Earnings are expected to be flat this year, while the growth rate predicted for the national investment brokerage industry is 15 percent. Next year's projected 31 percent increase compares with 12 percent forecast for its peers. The expected five-year annualized growth rate of 12 percent is in line with the industry.
Enron Corp. has figured into several recent proceedings involving Merrill Lynch.
Merrill Lynch agreed to pay Enron $29.5 million to settle its portion of a lawsuit filed against 10 banks accused of failing to prevent the energy firm's demise. In addition, a U.S. Appeals Court in New Orleans overturned some convictions of several former Merrill Lynch executives involving a business deal the Justice Department contended illegally increased Enron's reported earnings.
Q: Could I have your opinion of AIM Capital Development Fund? It has been recommended. --R.L., via the Internet
A: It's a "steady as we go" fund unlikely to upset your stomach.

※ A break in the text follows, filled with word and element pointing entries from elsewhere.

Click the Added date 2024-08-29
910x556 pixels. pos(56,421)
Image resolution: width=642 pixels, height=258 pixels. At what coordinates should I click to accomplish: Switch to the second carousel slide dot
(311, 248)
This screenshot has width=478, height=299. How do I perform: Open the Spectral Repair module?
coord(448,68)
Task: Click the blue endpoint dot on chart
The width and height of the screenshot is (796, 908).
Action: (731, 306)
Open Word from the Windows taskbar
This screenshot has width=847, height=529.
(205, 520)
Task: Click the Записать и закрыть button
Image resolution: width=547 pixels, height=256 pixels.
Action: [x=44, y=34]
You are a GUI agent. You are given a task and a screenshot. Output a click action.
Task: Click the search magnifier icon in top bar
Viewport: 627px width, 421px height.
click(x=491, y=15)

Since 1998, Paul Rasplicka has run it successfully by avoiding big bets and spreading his portfolio over a wide variety of stock groups and names. His desire to be safe rather than sorry has paid off well for investors sharing that philosophy.
The $1.4 billion AIM Capital Development Fund (ACDAX) is up 9 percent over the past 12 months and has a three-year annualized return of 15 percent. Both results rank in the top one-fifth of mid-cap growth funds.

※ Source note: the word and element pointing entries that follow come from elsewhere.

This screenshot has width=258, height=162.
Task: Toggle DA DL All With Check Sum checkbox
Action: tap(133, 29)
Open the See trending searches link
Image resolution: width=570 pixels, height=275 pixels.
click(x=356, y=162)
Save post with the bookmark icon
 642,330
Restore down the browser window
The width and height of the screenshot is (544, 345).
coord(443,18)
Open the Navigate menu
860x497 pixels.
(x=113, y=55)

"I like this fund because its manager has done a good job over the years in different market environments and also has a lot of experience," said Karen Dolan, analyst with Morningstar Inc. in Chicago. "I see this fund as a supporting player in an individual's portfolio and a good complement to a large-cap core holding."
Rasplicka limits the portfolio to around 100 stocks. Seeking earnings momentum and growth, he is willing to consider both beaten-down and much-respected names. Though he has kept volatility to a minimum, the fund has lagged the pack in speculative growth rallies. Rasplicka also runs AIM Dynamics Fund (IDYAX).
About 64 percent of AIM Capital Development's portfolio is in mid-cap stocks, while large stocks represent 26 percent and small-caps 10 percent. Among the fund's largest concentrations, health care represents 18 percent of assets, while technology hardware, energy and business services each represent about 12 percent.
Top stock holdings were recently Alliance Data Systems, Precision Castparts, CB Richard Ellis Group, Qwest Communications International, AmeriCredit, Charles Schwab, Wesco International, CH Robinson Worldwide, Corrections Corporation of America and Amdocs.
This 5.5 percent "load" (sales charge) fund requires a $1,000 minimum initial investment and has an annual expense ratio of 1.36 percent.
Q: I assume the "buy low, sell high" rule applies to mutual funds as well as stocks. So how do I do that when rebalancing my portfolio? --J.H., Hickory Hills, Ill.
A First, take a look at the recent performance of various types of funds.
For example, funds investing in small-cap stocks have done much better than funds investing in large-cap stocks for the past seven years. If you had equally divided your portfolio among large-, mid- and small-cap stocks seven years ago, by now your portfolio would be heavily weighted toward small-caps.
"Rebalancing would mean selling some of your small-cap fund holdings and reinvesting the proceeds in your large-cap funds, which is something I'm recommending," said Mark Salzinger, editor of The No-Load Fund Investor (noloadfundinvestor.com) in Brentwood, Tenn. "By trimming back your winners and adding to your losers, you're essentially doing the same thing as selling high and buying low."
Rebalance only if your allocation is at least five to 10 percentage points off from what you want it to be, Salzinger recommends. Look at your asset allocation once a month, or at least once a quarter, to see how it shapes up. But don't rebalance too often, because you might end up paying a hefty chunk in taxes, he said.